**Work instruction:**
The entries are to be repeated verbatim, with nothing left out.

**Materials provided:**

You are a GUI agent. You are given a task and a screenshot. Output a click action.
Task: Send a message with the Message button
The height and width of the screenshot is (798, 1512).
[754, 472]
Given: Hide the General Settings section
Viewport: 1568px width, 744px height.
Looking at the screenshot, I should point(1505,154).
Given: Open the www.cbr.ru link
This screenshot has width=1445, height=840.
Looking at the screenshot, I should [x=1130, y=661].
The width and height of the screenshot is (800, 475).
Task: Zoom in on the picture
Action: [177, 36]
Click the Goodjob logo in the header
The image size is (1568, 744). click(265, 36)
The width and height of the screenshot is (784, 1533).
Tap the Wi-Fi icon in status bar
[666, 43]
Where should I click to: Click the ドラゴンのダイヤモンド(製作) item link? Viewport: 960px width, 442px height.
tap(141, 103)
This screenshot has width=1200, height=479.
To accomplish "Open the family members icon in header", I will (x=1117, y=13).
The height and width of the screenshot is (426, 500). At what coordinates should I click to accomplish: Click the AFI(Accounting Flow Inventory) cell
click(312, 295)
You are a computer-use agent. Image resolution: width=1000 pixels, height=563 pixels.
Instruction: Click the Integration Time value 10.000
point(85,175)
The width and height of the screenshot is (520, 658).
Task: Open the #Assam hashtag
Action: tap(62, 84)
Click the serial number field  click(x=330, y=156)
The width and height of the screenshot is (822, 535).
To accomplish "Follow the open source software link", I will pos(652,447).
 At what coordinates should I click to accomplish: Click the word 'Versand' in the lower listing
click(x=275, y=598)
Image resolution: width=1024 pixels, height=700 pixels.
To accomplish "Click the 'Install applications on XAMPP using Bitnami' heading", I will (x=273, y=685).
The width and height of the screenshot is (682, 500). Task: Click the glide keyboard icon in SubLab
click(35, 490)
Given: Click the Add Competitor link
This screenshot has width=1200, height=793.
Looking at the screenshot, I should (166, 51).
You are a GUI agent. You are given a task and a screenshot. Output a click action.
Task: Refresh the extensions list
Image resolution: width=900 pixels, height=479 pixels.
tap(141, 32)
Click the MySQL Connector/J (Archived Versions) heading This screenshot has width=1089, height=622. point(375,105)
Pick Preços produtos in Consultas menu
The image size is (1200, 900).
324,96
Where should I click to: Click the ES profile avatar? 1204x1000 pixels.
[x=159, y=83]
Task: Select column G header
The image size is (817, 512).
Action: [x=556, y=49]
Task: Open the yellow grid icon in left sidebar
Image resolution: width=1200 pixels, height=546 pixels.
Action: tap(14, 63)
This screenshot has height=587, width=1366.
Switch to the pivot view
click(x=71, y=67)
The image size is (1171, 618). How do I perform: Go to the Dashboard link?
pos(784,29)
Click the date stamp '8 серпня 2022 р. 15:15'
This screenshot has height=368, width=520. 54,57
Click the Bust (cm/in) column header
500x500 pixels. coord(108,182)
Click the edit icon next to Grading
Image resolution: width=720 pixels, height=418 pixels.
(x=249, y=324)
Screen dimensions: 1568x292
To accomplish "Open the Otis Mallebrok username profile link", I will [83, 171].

**Your solution:**
You are a GUI agent. You are given a task and a screenshot. Output a click action.
Task: Send a message with the Message button
The height and width of the screenshot is (798, 1512).
[754, 472]
Given: Hide the General Settings section
Viewport: 1568px width, 744px height.
Looking at the screenshot, I should point(1505,154).
Given: Open the www.cbr.ru link
This screenshot has width=1445, height=840.
Looking at the screenshot, I should [x=1130, y=661].
The width and height of the screenshot is (800, 475).
Task: Zoom in on the picture
Action: [177, 36]
Click the Goodjob logo in the header
The image size is (1568, 744). click(265, 36)
The width and height of the screenshot is (784, 1533).
Tap the Wi-Fi icon in status bar
[666, 43]
Where should I click to: Click the ドラゴンのダイヤモンド(製作) item link? Viewport: 960px width, 442px height.
tap(141, 103)
This screenshot has width=1200, height=479.
To accomplish "Open the family members icon in header", I will (x=1117, y=13).
The height and width of the screenshot is (426, 500). At what coordinates should I click to accomplish: Click the AFI(Accounting Flow Inventory) cell
click(312, 295)
You are a computer-use agent. Image resolution: width=1000 pixels, height=563 pixels.
Instruction: Click the Integration Time value 10.000
point(85,175)
The width and height of the screenshot is (520, 658).
Task: Open the #Assam hashtag
Action: tap(62, 84)
Click the serial number field  click(x=330, y=156)
The width and height of the screenshot is (822, 535).
To accomplish "Follow the open source software link", I will pos(652,447).
 At what coordinates should I click to accomplish: Click the word 'Versand' in the lower listing
click(x=275, y=598)
Image resolution: width=1024 pixels, height=700 pixels.
To accomplish "Click the 'Install applications on XAMPP using Bitnami' heading", I will (x=273, y=685).
The width and height of the screenshot is (682, 500). Task: Click the glide keyboard icon in SubLab
click(35, 490)
Given: Click the Add Competitor link
This screenshot has width=1200, height=793.
Looking at the screenshot, I should (166, 51).
You are a GUI agent. You are given a task and a screenshot. Output a click action.
Task: Refresh the extensions list
Image resolution: width=900 pixels, height=479 pixels.
tap(141, 32)
Click the MySQL Connector/J (Archived Versions) heading This screenshot has width=1089, height=622. point(375,105)
Pick Preços produtos in Consultas menu
The image size is (1200, 900).
324,96
Where should I click to: Click the ES profile avatar? 1204x1000 pixels.
[x=159, y=83]
Task: Select column G header
The image size is (817, 512).
Action: [x=556, y=49]
Task: Open the yellow grid icon in left sidebar
Image resolution: width=1200 pixels, height=546 pixels.
Action: tap(14, 63)
This screenshot has height=587, width=1366.
Switch to the pivot view
click(x=71, y=67)
The image size is (1171, 618). How do I perform: Go to the Dashboard link?
pos(784,29)
Click the date stamp '8 серпня 2022 р. 15:15'
This screenshot has height=368, width=520. 54,57
Click the Bust (cm/in) column header
500x500 pixels. coord(108,182)
Click the edit icon next to Grading
Image resolution: width=720 pixels, height=418 pixels.
(x=249, y=324)
Screen dimensions: 1568x292
To accomplish "Open the Otis Mallebrok username profile link", I will [83, 171].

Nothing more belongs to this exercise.